Спасибо моим учителям, спасибо дорогой Ирине Дмитриевне, потратившим столько сил и времени ради того, чтобы не погасить вспыхнувший во мне огонек интереса к их предмету. Какая же радость была ломать голову над трудной задачкой! Кажется, решение уже найдено, ан нет, уплывает золотая рыбка, и никак не схватишь ее за хвост. Порою справиться с задачей не удавалось до позднего вечера. Расстроенная и сердитая, я ложилась спать. Когда-то я читала, что ответ иногда приходит во время сна, но не верила в это. Теперь свидетельствую: да, так бывает. Несколько раз я внезапно просыпалась и совершенно ясно сознавала, каков путь к решению. Тут же вскакивала с постели, открывала тетрадку и записывала то, что мне якобы приснилось. А иногда, проснувшись утром, совершенно отчетливо представляла, как надо подступить к задаче. В школу летела как на крыльях.

Михаил Максимович не обманул нас. Как и обещал, он часто заходил к нам, всегда интересовался нашими делами. Вскоре мы стали замечать, что особенно часто он приходит на уроки математики. По школе поползли слухи, что Михаил Максимович влюбился в Ирину Дмитриевну. Слухи стали обрастать подробностями: кто-то видел, как он провожал ее из школы и, что казалось наиболее убедительным, нес ее портфель. Впрочем, и слухи-то были не нужны, стоило лишь посмотреть, как заливалась румянцем при его появлении Ирина Дмитриевна, и как он весь превращался в сплошную счастливую улыбку при виде её. Мы были наэлектризованы. Тем и закончился шестой класс.

На протяжении трех четвертей нашего седьмого класса Ирина Дмитриевна и Михаил Максимович уже привычно поджидали друг друга и по окончании уроков выходили всегда вместе, причем Михаил Максимович иногда на наших глазах держал Ирину Дмитриевну под руку, а уж портфель её с нашими тетрадками нес всегда только он. Мы ждали, что будет дальше.

....

→ **Что сделать**
Пожалуйста, допишите воспоминания об учительнице математики Ирине Дмитриевне и Михаиле Максимовиче, начав сразу после последнего предложения.

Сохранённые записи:
....

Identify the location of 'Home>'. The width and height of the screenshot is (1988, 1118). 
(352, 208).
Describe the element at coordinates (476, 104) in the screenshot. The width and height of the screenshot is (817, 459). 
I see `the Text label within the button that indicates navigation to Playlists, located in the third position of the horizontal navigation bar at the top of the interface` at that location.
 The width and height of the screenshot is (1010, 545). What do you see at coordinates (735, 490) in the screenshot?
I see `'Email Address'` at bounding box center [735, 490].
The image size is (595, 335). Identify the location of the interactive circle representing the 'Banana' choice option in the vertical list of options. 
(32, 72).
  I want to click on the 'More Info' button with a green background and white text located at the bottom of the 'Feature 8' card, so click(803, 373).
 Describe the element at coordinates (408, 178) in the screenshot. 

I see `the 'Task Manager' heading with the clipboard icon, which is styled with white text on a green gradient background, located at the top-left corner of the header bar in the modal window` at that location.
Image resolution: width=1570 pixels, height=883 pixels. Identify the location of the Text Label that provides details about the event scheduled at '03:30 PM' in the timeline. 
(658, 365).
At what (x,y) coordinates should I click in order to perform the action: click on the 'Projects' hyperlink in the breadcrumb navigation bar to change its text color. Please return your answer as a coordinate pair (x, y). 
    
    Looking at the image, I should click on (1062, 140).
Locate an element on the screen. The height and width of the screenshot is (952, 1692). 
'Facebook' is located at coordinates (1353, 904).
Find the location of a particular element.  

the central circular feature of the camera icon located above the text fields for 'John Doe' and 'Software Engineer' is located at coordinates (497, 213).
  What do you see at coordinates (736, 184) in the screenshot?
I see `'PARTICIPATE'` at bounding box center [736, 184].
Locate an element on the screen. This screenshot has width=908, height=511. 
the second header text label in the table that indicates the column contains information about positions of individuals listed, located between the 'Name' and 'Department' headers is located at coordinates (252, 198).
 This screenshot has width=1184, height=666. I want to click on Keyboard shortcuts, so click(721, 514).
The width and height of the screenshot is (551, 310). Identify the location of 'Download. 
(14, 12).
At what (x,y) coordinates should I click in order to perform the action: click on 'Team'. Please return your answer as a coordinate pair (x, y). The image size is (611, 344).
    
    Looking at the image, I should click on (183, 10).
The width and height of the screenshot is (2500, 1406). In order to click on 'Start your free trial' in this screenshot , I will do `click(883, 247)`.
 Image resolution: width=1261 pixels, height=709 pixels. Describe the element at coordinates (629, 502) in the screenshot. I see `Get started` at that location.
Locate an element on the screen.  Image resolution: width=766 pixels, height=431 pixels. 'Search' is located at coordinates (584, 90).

....

→ **Результат**
И вот 8-ое марта — день праздничный, но в то время рабочий, мы заметили какую-то суету в школе: учителя и нянечки сновали туда-сюда, неся в руках тарелки, стаканы, чашки и какую-то снедь. В руках у Анны Андреевны был большой противень, а на нем — пирог, накрытый полотенцем. Мы вначале подумали, что наши учителя готовятся отметить женский праздник. Но на это было непохоже. Обычно в такой день мы поздравляли учительниц, а они по несколько раз напоминали нам, чтобы мы не забыли поздравить мам и бабушек. В этот день ничего подобного не было. Более того, во всех классах прекратили занятия, и нас после второго урока распустили по домам.

Только на следующий день мы узнали, в чем дело: в школе праздновали свадьбу наших любимых учителей, и когда дня через три они пришли в школу, их встречал у входа весь учительский коллектив во главе с директором, и толпа ребят из разных классов. Почти у всех в руках были букеты цветов, правда, весьма скромные. В классных комнатах, где в тот день должны были вести занятия Михаил Максимович и Ирина Дмитриевна, тоже стояли цветы, а над досками в обоих классах были прикреплены большие листы белой бумаги, на которых красивыми буквами было написано одно слово: ПОЗДРАВЛЯЕМ!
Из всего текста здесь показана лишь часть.